Setiap anak memiliki kemampuan dan kebutuhan yang berbeda, oleh karena
itu pendidikan harus diusahakan untuk disesuaikan dengan kondisi anak.
b) Prinsip kebermaknaan
Pendidikan inklusif harus menciptakan dan menjaga komunitas kelas yang
ramah, menerima keanekaragaman dan menghargai perbedaan.
c) Prinsip berkelanjutan
Pendidikan inklusif diselenggarakan secara berkelanjutan pada semua jenjang
pendidikan.
d) Prinsip keterlibatan
Penyelenggaraan pendidikan inklusif harus melibatkan seluruh komponen
pendidikan terkait (Choiri, 2009).

13
BAB III

PENUTUP

3.1 Kesimpulan
1) Pendidikan Inklusi adalah pendidikan yang mengikut sertakan anak-anak
berkebutuhan khusus untuk belajar bersama-sama dengan anak sebayanya
disekolah umum.
2) Pendidikan Inklusi memiliki tujuan memberikan intervensi(campur tangan) bagi
anak berkebutuhan khusus sedini mungkin
3) Penyelenggaraan Pendidikan Inklusi menggunakan 6 landasan, yaitu:
a. Landasan Filosilofis
b. Landasan Yuridis
c. Landasan Empiris
d. Landasan Religi
e. Landasan Pedagogis
f. Landasan Psikologis
4) Pendidikan Inklusi memiliki 4 prinsip, yaitu:
a. Prinsip Kebutuhan Khusus
b. Prinsip Kebermaknaan
c. Prinsip Berkelanjutan
d. Prinsip Keterlibatan

3.2 Saran
 Diharapkan Pendidikan Inklusif diterapkan di semua sekolah agar anak luar
biasa tidak kesulitan untuk mencari sekolah untuk ia dapat belajar
 Diharapkan pemerintah lebih memperhatikan dan membuat program baru
yang berkaitan dengan Pendidikan Inklusif di sekolah agar anak-anak luar
biasa dapat tumbuh kembang seperti anak lainnya serta dapat beraktivitas
normal seperti yang lain.

14
DAFTAR PUSTAKA

Alfian. 2013. PENDIDIKAN INKLUSIF INDONESIA. Edu-Bio. Vol.4

Choiri, Abdul Salim, Yusuf, Munawir, Sunardi. 2009. Pendidikan Anak Berkebutuhan
Khusus secara Inklusif. Surakarta: FKIP UNS.
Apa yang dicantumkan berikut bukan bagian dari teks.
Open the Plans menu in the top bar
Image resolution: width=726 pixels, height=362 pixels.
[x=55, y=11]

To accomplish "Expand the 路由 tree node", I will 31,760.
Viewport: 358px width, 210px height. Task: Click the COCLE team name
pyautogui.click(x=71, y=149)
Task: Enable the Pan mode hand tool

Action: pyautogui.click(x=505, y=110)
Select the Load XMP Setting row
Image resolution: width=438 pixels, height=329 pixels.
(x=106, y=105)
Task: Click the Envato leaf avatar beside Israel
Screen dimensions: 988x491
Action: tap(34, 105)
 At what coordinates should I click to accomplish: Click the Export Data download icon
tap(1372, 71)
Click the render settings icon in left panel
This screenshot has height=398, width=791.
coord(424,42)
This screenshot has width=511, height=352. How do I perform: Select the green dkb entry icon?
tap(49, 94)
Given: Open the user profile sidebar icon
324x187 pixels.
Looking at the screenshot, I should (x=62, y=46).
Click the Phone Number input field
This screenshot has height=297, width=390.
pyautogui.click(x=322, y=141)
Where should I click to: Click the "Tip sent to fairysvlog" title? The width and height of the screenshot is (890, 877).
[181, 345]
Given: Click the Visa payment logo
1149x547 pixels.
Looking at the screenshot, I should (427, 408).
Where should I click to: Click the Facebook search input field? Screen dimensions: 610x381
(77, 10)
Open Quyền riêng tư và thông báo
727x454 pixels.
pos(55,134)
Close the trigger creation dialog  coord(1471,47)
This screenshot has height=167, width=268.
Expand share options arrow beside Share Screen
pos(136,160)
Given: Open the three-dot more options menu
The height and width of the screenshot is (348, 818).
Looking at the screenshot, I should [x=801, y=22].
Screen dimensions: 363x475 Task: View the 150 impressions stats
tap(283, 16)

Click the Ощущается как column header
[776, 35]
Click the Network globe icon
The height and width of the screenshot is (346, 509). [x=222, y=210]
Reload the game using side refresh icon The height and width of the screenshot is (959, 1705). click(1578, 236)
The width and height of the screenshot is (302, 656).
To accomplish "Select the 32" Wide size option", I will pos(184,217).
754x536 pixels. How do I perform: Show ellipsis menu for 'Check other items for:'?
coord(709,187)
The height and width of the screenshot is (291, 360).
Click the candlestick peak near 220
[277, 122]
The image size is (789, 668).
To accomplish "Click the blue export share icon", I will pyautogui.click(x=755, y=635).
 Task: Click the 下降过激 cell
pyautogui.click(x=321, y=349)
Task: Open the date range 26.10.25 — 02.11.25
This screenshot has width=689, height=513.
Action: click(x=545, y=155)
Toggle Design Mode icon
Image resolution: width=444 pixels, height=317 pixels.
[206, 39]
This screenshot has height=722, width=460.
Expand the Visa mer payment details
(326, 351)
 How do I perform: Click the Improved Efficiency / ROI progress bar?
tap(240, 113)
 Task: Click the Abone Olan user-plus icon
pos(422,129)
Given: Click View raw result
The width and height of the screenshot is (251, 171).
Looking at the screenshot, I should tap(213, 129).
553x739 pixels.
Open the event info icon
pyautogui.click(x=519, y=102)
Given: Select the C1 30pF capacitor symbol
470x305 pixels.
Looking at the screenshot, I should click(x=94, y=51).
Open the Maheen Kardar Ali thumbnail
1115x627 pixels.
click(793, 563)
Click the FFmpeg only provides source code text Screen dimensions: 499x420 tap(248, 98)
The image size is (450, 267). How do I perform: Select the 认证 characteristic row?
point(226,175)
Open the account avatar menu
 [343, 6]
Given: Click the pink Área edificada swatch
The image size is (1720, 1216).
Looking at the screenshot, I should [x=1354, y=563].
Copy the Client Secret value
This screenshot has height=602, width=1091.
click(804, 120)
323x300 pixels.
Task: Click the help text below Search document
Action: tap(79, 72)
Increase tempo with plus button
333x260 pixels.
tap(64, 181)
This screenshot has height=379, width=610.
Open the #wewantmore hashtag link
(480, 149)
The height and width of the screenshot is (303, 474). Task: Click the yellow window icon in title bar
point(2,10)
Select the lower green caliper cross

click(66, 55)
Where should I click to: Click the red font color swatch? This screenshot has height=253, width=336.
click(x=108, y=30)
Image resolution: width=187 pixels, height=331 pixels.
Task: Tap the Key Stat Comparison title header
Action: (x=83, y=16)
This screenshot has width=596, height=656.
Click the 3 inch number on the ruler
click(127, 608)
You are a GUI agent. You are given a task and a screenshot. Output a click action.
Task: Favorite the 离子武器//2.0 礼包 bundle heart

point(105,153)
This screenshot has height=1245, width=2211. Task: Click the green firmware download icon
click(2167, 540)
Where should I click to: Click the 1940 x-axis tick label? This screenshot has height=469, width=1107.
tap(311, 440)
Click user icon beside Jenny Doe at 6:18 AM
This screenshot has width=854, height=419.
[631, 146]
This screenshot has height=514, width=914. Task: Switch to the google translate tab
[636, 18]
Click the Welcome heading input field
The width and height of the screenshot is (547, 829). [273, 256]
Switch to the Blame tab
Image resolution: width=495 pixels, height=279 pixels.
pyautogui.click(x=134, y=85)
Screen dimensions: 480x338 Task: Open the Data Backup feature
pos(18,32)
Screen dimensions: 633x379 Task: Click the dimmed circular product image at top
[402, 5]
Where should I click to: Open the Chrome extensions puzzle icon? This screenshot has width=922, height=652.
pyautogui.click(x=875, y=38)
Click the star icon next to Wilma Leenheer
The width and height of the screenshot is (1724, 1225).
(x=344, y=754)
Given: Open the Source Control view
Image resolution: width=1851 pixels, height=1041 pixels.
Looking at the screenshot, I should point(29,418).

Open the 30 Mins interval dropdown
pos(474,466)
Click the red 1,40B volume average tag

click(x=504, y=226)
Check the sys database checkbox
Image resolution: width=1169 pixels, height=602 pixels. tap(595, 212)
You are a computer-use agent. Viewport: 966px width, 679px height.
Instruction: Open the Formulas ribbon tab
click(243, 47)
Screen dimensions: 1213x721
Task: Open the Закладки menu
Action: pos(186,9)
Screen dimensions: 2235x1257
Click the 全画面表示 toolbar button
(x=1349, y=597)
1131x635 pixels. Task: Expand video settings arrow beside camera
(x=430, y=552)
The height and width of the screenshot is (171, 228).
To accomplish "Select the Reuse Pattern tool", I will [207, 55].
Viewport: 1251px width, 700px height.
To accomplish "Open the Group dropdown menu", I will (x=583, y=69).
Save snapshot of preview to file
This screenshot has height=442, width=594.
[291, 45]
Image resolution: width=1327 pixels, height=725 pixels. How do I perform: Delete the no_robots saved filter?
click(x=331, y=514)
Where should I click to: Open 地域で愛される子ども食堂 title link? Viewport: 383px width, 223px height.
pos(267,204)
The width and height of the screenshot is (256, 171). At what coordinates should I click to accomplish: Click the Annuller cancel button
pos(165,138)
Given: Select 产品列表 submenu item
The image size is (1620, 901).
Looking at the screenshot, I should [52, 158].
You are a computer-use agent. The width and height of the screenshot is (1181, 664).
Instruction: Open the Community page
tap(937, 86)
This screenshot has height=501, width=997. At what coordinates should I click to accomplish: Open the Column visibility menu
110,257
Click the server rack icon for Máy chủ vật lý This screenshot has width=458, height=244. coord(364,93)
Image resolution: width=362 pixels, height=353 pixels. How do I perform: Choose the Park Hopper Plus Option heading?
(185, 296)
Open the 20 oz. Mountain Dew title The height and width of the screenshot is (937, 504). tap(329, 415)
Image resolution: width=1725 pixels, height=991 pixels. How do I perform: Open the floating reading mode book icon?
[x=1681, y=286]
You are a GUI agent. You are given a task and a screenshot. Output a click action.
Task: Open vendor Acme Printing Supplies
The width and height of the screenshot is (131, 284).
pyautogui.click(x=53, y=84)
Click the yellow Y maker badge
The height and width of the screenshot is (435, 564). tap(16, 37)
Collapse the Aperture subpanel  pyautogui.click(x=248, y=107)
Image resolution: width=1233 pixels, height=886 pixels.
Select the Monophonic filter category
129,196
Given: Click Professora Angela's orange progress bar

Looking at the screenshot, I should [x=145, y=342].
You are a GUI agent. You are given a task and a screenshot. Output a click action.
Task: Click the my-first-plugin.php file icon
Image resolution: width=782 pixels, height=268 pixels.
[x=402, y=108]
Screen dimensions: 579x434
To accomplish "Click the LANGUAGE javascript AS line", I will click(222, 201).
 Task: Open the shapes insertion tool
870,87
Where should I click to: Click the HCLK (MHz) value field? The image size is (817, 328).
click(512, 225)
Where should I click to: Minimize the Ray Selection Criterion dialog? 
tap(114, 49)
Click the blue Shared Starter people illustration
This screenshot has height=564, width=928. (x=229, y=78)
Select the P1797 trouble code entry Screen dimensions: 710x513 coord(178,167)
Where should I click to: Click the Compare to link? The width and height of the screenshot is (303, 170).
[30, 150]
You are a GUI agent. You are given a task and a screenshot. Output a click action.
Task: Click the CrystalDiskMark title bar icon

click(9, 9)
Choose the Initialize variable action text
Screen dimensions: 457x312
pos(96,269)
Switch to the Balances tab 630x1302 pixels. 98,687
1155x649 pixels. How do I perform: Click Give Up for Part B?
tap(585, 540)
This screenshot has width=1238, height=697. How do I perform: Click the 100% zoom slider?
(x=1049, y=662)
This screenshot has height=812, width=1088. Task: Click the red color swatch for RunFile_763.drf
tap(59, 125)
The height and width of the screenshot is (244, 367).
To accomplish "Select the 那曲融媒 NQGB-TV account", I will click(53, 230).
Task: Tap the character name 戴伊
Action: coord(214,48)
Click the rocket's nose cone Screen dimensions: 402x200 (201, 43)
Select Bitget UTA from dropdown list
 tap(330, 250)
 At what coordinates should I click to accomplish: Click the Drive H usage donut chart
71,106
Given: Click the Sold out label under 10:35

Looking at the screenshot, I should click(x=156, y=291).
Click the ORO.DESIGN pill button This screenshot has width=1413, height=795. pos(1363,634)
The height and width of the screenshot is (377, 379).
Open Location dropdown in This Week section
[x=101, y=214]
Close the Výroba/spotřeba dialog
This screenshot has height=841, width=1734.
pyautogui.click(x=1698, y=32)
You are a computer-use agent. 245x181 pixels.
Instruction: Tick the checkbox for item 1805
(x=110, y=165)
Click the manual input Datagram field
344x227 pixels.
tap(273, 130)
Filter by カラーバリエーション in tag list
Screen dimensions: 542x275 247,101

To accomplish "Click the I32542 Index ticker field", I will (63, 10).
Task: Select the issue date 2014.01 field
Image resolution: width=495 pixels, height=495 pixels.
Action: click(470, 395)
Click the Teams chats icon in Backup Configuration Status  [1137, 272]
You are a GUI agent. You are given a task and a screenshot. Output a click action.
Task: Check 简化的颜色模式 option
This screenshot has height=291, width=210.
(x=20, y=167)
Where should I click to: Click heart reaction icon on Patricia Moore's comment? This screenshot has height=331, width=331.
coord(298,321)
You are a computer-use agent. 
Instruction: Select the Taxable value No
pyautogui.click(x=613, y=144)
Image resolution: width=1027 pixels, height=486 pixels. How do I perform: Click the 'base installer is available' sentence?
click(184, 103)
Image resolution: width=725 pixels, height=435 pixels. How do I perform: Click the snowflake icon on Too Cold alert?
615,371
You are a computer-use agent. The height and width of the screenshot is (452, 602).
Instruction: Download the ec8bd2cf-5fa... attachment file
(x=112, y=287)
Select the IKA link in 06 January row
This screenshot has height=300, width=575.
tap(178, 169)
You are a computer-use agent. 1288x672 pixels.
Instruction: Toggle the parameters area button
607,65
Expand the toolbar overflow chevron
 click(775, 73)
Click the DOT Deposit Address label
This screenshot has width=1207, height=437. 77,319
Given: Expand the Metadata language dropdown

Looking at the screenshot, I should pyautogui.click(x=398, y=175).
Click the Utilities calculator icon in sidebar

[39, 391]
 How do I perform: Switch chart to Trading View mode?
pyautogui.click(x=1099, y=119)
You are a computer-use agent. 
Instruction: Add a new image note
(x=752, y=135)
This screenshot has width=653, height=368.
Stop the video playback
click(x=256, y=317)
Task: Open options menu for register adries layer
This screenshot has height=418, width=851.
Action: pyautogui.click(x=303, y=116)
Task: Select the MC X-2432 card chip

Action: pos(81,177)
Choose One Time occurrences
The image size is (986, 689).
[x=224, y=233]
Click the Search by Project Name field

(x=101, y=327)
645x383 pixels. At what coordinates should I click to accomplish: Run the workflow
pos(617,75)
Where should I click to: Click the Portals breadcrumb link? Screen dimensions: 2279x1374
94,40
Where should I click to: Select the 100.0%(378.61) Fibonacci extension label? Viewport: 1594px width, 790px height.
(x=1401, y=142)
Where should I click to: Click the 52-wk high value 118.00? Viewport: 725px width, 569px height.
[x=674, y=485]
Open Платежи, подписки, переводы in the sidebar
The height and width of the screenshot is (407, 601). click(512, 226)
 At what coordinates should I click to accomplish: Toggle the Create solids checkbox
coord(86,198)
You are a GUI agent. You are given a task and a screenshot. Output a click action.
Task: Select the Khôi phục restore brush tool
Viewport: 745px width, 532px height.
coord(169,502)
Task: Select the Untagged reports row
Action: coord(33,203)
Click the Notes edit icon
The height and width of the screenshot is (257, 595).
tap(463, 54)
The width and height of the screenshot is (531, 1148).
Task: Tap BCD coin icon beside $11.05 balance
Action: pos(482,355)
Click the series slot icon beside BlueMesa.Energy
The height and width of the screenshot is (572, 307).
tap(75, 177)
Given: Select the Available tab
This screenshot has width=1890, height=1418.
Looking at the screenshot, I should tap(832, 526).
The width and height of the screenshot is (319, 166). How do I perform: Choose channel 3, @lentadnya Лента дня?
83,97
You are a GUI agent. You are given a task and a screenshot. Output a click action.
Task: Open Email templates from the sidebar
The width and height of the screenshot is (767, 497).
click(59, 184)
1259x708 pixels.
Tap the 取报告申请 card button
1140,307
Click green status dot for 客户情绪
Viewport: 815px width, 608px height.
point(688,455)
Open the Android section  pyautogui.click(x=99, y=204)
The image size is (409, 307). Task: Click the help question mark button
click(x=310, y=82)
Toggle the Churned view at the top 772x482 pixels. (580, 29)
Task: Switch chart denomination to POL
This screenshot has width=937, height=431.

Irvan, Muchamad. Oktober 2017. PENGETAHUAN MAHASISWA PG-PAUD UNIPA


SURABAYA TENTANG PENDIDIKAN INKLUSIF. Jurnal Buana Pendidikan.
Tahun XIII.

Miles,Susie and Singal, Nidhi. 15 January 2008. The Education for All and Inclusive
Education debate:Conflict, contradiction or opportunity?. International Journal of
Inclusive Education.

PERATURAN DAERAH PROVINSI KALIMANTAN SELATAN NOMOR 3 TAHUN


2010 TENTANG PENDIDIKAN

Saputra,Angga. September 2016. Kebijakan Pemerintah Terhadap Pendidikan Inklusif. Jurnal


Ilmiah Tumbuh Kembang Anak Usia Dini.Volume. 1 No. 3 e-ISSN:2502-3519

Stubbs,Sue. July 2002. Inclusive Education Where There Are Few Resources. The Atlas
Alliance. Alih Bahasa Susi Septaviana R.

Suriansyah, Ahmad. 30 Oktober 2012. PENDIDIKAN INKLUSI, PERMASALAHAN DAN


STRATEGI PENGEMBANGANNYA. Disampaikan pada Seminar Nasional
Pengembangan Pendidikan Inklusi Dit. Pembinaan PK-LK Dikdas, Ditjen Pendidikan
Dasar Kemendikbud di Mahligai Pancasila.

Yulianto,Totok. Juni 2018. PENDIDIKAN INKLUSIF: KONSEP DASAR, RUANG


LINGKUP, DAN PEMBELAJARAN. Jurnal Kependidikan. Vol. 6 No.1

Wiyono, Bambang Dibyo. 2011. PENDIDIKAN INKLUSIF.MAKALAH.UNIVERSITAS


NEGERI MALANG PROGRAM PASCASARJANA
PROGRAM STUDI BIMBINGAN DAN KONSELING.